4 EPITHÉLIUM CORNÉEN APRÈS EXÉRÈSE DE LA NICTITANTE.

Les modifications de l’épithélium cornéen, à la suite d’une exérèse de la membrane nictitante, sont étudiées chez 6 chiens en bonne santé, de race beagle (voir bibliographie 4). Les observations sont faites 17, 35 et 72 semaines après l’intervention.

Des modifications mineures des couches épithéliales de la cornée sont constatées lors des contrôles à 17 et 35 semaines, avec en particulier des anomalies de l’adhésion intercellulaire. 72 semaines après l’exérèse, une exfoliation des cellules superficielles est en outre observée. Cliniquement, une diminution du temps de rupture du film lacrymal et des colorations vitales positives (tests à la fluorescéine et au rose Bengale) témoignent de ces anomalies morphologiques. En revanche, aucun signe clinique d’affection oculaire n’est découvert au biomicroscope.

Il ressort de cette étude que les couches de l’épithélium cornéen ne jouent plus correctement leur rôle essentiel de barrière après une exérèse de la membrane nictitante. Si la réduction du temps de rupture du film lacrymal et les résultats positifs des colorations vitales sont les seules anomalies cliniques constatées lors de cet essai, il convient d’envisager qu’un tel état de la surface oculaire puisse s’aggraver, par exemple en raison d’une exposition excessive (lors d’anesthésie générale notamment, d’où l’importance accrue d’une protection locale par un gel), d’affections palpébrales ou de facteurs exogènes divers.

Exercices à réaliser
a) Relevez tous les délais après l'intervention auxquels les observations sont faites dans le texte sur l'épithélium cornéen.
b) Reprenez le texte sur l'épithélium cornéen après exérèse de la nictitante et poursuivez-le à partir de sa dernière phrase.
Les données ci-après proviennent d'une autre source que le texte.

Données
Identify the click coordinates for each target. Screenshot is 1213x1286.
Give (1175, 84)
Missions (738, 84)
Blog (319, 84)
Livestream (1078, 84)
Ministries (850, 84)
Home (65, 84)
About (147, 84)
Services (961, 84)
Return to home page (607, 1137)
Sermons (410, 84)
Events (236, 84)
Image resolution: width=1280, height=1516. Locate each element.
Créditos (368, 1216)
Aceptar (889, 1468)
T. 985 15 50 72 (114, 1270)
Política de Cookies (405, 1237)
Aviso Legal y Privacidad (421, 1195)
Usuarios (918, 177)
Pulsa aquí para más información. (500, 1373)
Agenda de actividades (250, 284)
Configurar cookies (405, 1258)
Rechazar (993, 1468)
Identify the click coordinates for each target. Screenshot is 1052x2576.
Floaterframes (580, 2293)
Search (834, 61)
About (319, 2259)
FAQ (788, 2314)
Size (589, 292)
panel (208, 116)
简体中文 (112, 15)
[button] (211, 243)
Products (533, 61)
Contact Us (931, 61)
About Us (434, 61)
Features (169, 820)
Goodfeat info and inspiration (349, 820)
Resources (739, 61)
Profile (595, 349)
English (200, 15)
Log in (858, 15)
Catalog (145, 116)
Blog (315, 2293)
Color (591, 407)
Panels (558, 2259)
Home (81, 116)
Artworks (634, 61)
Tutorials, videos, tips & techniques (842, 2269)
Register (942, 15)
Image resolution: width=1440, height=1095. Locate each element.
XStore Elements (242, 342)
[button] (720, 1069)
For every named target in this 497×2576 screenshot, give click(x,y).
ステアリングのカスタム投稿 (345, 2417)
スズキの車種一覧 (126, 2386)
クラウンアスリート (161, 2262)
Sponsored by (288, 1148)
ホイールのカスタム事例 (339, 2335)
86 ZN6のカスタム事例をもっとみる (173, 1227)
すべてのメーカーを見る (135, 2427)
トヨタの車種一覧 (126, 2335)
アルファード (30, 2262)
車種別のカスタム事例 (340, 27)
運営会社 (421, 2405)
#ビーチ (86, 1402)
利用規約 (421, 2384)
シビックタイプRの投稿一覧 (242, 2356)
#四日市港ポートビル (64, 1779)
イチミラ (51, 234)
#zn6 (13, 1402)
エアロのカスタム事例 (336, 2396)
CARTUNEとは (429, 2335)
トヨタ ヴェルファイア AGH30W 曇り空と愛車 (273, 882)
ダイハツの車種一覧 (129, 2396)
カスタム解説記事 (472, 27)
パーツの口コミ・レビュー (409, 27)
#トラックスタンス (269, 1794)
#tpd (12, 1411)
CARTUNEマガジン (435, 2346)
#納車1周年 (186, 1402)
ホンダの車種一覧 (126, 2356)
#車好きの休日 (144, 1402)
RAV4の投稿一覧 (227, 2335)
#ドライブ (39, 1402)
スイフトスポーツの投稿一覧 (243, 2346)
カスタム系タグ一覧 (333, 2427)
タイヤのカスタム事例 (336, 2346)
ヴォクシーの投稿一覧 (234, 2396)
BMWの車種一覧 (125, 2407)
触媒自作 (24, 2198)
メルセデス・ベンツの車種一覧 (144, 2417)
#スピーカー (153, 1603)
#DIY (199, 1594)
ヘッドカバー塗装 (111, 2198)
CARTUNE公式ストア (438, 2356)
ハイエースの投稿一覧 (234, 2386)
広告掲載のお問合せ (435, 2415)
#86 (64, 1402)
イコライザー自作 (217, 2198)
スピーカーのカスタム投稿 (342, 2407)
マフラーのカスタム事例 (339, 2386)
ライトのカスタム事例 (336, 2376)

Corrigés
a) 17 semaines, 35 semaines et 72 semaines après l'intervention.

b)
5 DIABÈTE SUCRÉ, CONJONCTIVE ET CORNÉE.

Chez le chien, les répercussions oculaires du diabète sucré ne sont pas limitées au cristallin, avec l’apparition de cataracte. Une étude (voir bibliographie 5) évalue les modifications kératoconjonctivales chez 15 chiens souffrant de cataracte diabétique (groupe 1) par rapport à 15 chiens atteints de cataracte non-diabétique (groupe 2) et de 15 chiens sains (groupe 3). Un examen ophtalmologique, un test de Schirmer, une mesure du temps de rupture du film lacrymal (break up time, BUT) et de la concentration des larmes en glucose, des cultures aérobie, anaérobie et fongique, un test de sensibilité cornéenne (à une stimulation extérieure, mesuré par esthésiométrie) sont systématiquement pratiqués. Les résultats sont les suivants :

- la valeur moyenne du test de Schirmer du groupe 1 est significativement diminuée par rapport à celle du groupe 3 (tout en restant dans des valeurs acceptables) ;

- le seuil de sensibilité cornéenne du groupe 1 est significativement inférieur par rapport à celui du groupe 3 ;

- le BUT moyen du groupe 1 est significativement diminué par rapport aux groupes 2 et 3 ;

- la concentration des larmes en glucose du groupe 1 est significativement augmentée par rapport aux groupes 2 et 3 ;

- la flore conjonctivale, potentiellement modifiée par la concentration en glucose, ne diffère pas entre les trois groupes ;

- la gravité de la cataracte et de l’uvéite est cliniquement comparable entre les groupes 1 et 2 ;

- l’examen histologique des conjonctives de 7 chiens diabétiques révèle une infiltration inflammatoire modérée de la sous-muqueuse, une dysplasie et/ou une métaplasie épithéliale squameuse pour 5 cas. La densité en cellules caliciformes est diminuée chez 4 chiens, mais la densité moyenne est statistiquement comparable entre les trois groupes.

Cette étude montre que, chez le chien, le diabète sucré a aussi des effets sur la conjonctive et la cornée.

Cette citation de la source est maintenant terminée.